### What the task requires
Copy exactly, no pictures: every line from the one that contains "Task: Click the Concerto logo" through the end of the entries below.

### Supplied records
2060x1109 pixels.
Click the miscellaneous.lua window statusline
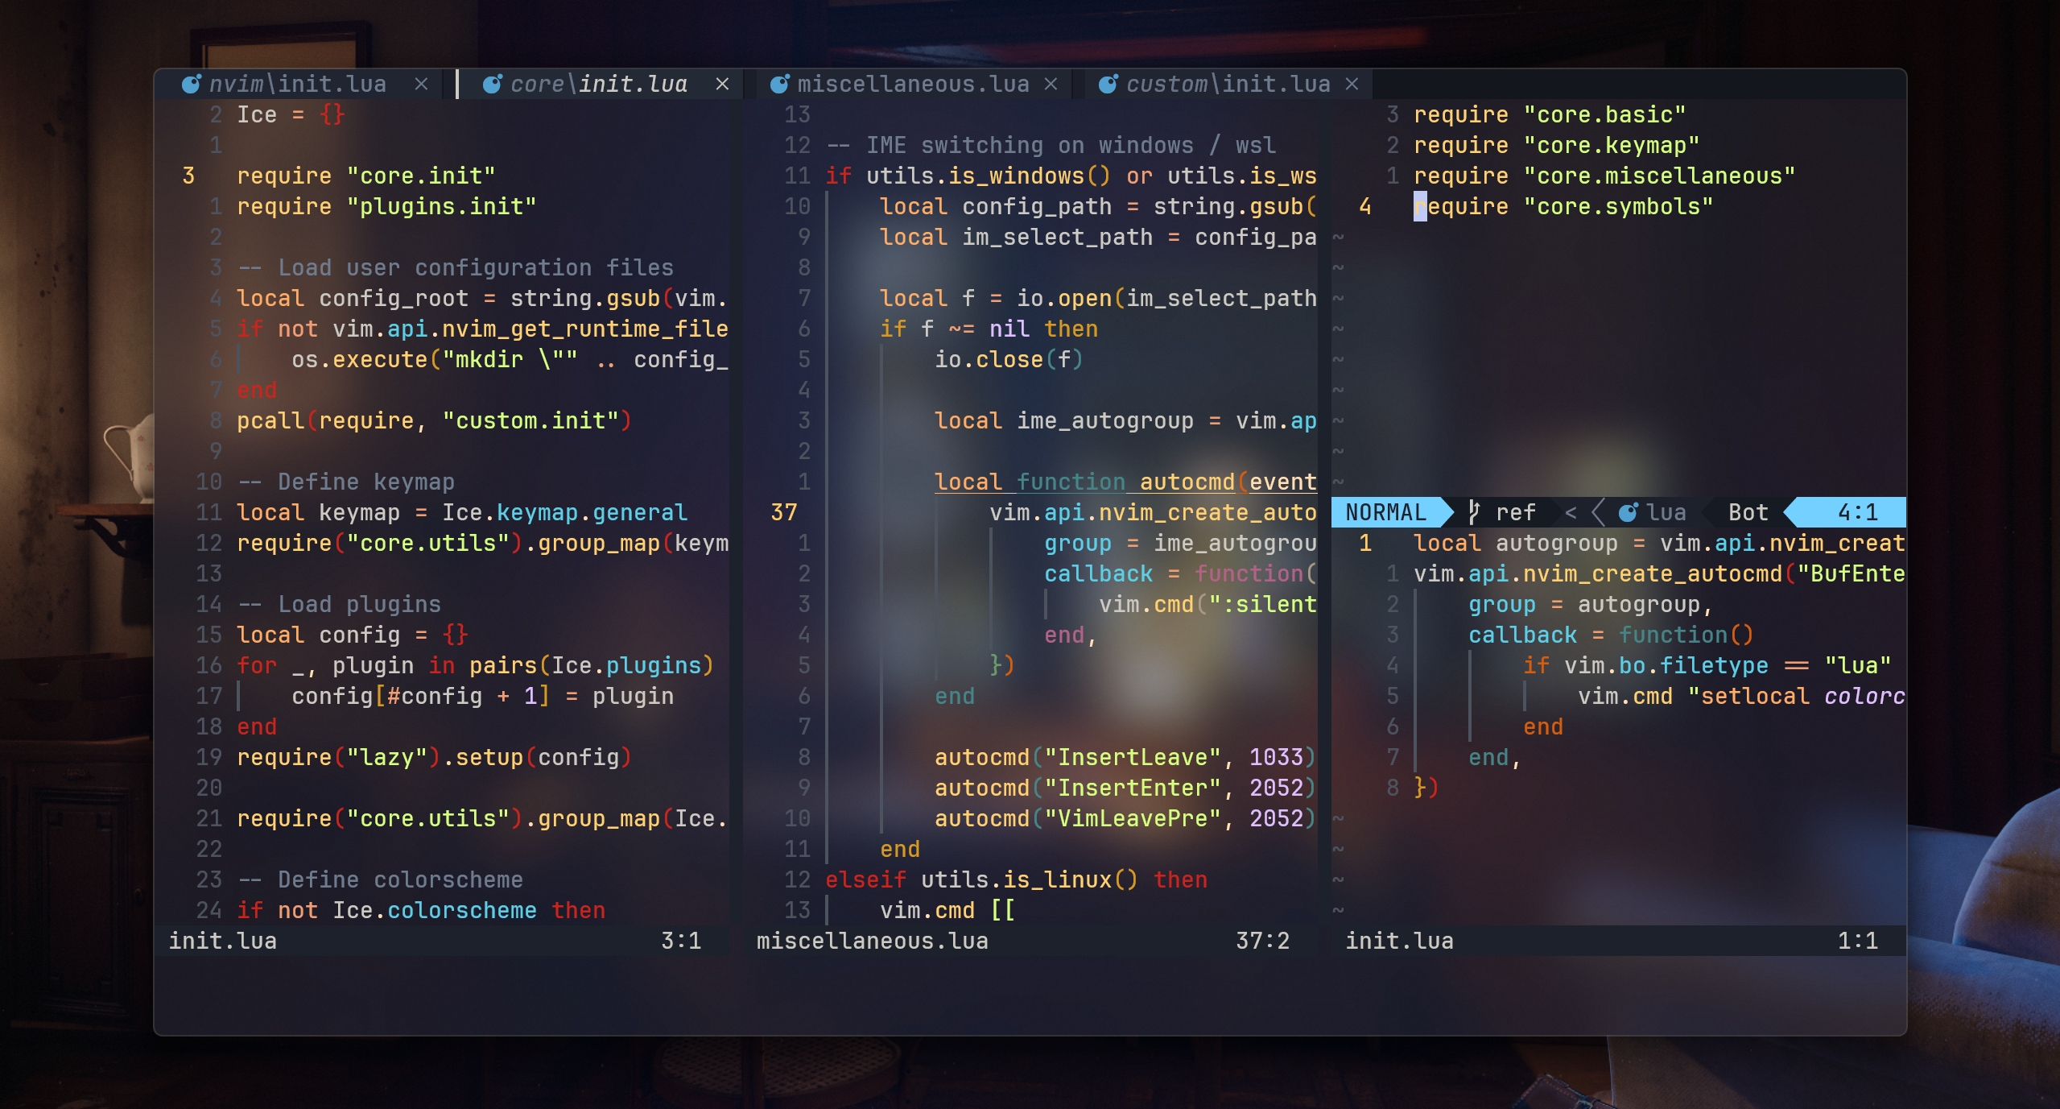pyautogui.click(x=872, y=941)
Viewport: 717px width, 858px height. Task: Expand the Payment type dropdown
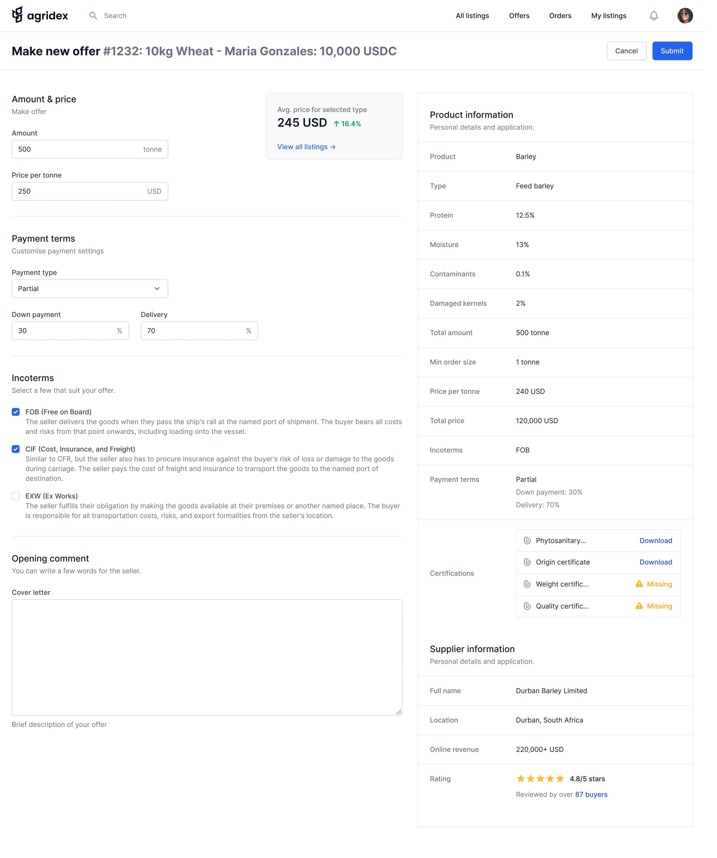89,288
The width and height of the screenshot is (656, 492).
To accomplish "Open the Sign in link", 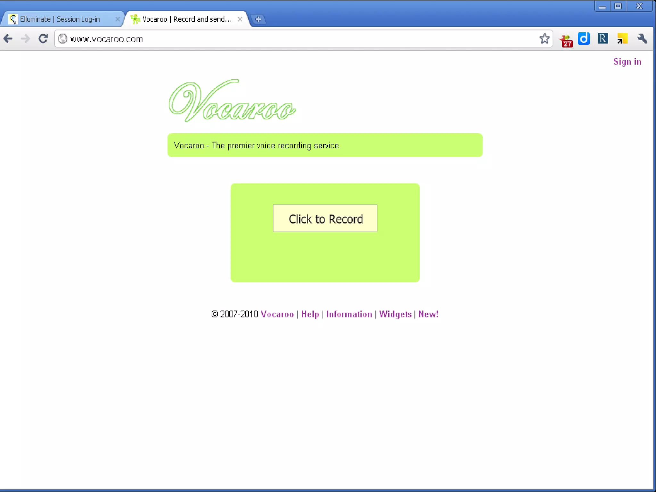I will pos(627,62).
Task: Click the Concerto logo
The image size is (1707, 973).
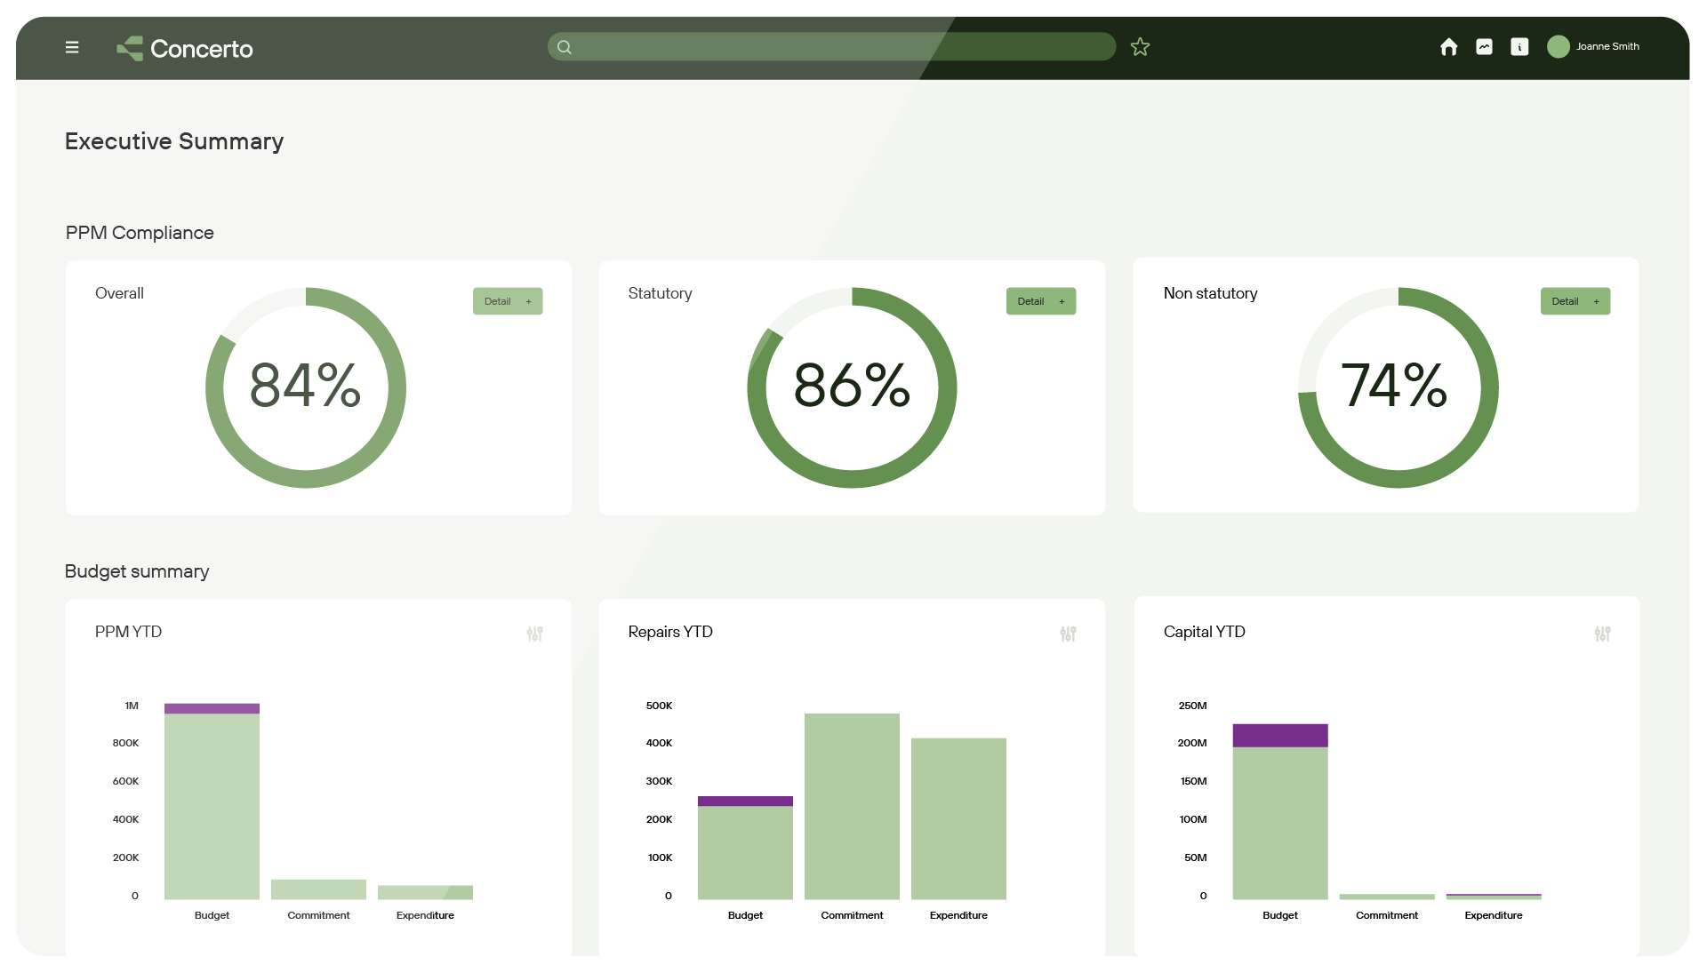Action: 185,48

### Written answer
Task: Click the Concerto logo
The image size is (1707, 973).
Action: 185,48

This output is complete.